Le train s’arrête gare de Lyon, il est plus de dix heures du soir, mais c’est la fin du mois de juin. Il fait encore jour quand le métro sort de terre, après la station Bercy. Je ne suis pas revenue à Paris depuis quatre ou cinq mois. Le métro sort de terre et s’engage sur le pont qui traverse la Seine. Alors seulement je pense à Notre-Dame. Car sur ce pont, toujours, je salue mon arrivée en tournant le regard vers la vision fugace du chevet de la cathédrale, sur son île, à distance, sans le formaliser j’en ai fait une sorte de rituel réflexe, pour le plaisir, pour la beauté, et ce soir comme je suis très fatiguée, comme j’ai eu l’esprit occupé par toutes sortes d’occupations, je n’y pense qu’une fois sur le pont, au fait, à ce qui est arrivé à Notre-Dame, et j’ai juste le temps de tourner la tête avant que les deux tours grises, sur le ciel laiteux dans la lumière baissante, passent sur mon regard et disparaissent, me laissant une première expérience fugace de la cathédrale depuis l’incendie, deux tours grises sur un ciel laiteux, c’est vrai, avant il y avait cette flèche noire qui s’élançait, avec l’élégance de cet élan noir et pointu, avant, si je ne le savais pas l’aurais-je remarqué ? Je ne crois pas. L’image a été rapide, mais je le sais et je l’ai vu. Le lendemain je pars en Normandie mais à mon retour à Paris, j’irai voir Notre-Dame de plus près.

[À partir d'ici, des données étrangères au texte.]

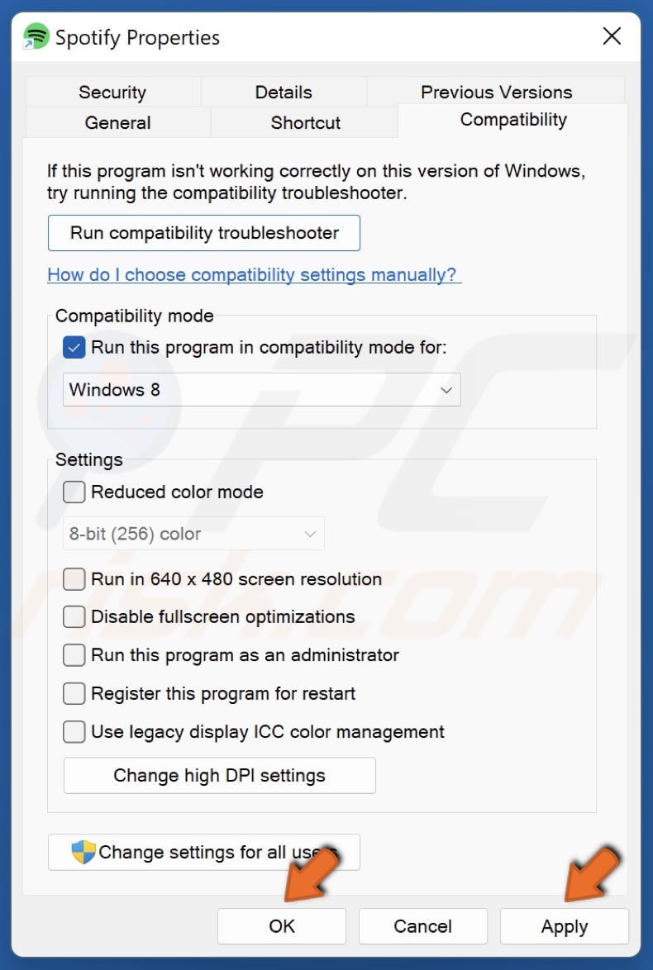653x970 pixels.
Task: Enable Register this program for restart
Action: 74,693
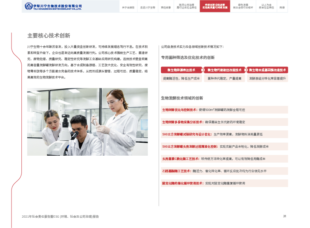This screenshot has width=310, height=228.
Task: Click the 主要核心技术创新 heading
Action: pyautogui.click(x=49, y=36)
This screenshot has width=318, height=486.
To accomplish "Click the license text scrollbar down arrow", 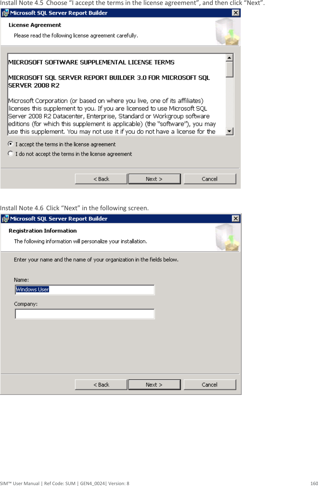I will point(229,131).
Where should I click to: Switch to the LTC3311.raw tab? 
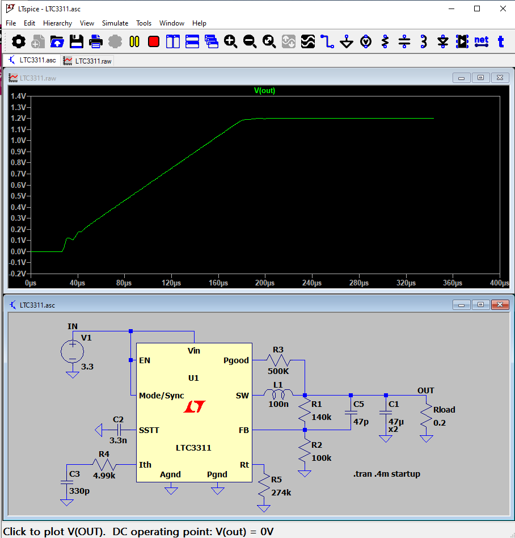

On arrive par le pont par le chevet. On sait, mais de voir, c’est saisissant. On fait le tour du chevet, on se recule un peu, on se rapproche, square Jean XXIII, rue du cloître Notre-Dame. Ce n’est plus qu’un gros bâtiment moche en travaux, avec de gros pansements autour des fenêtres sans vitraux. La lumière est très belle et la façade l’est encore aussi. On n’a jamais regardé Notre-Dame avec cette attention-là, avec cette sollicitude. De grosses structures en bois reposent sur le sol. Des renforts sont disposé devant les rosaces et des filets sont tendus. La palissade est couleur crème. Un homme en orange passe. Sur le parvis, au pied d’une grue, je remarque un dépôt lapidaire et grue sur le parvis. Un certain calme règne sur le quartier les passants parlent d’une voix plus basse qu’un touriste ordinaire. L’accordéon est quand même là. La crypte archéologique est fermée. C’est vrai, la dernière fois qu’on était à Paris, on est montés là – l’œil cherche la tour – on a acheté une crêpe à cette roulotte-là – qu’on avait oubliée. Au nord les fleurons des pinacles sont plus abîmés que côté berge. On traverse la Seine et on reste sur le quai, indécis.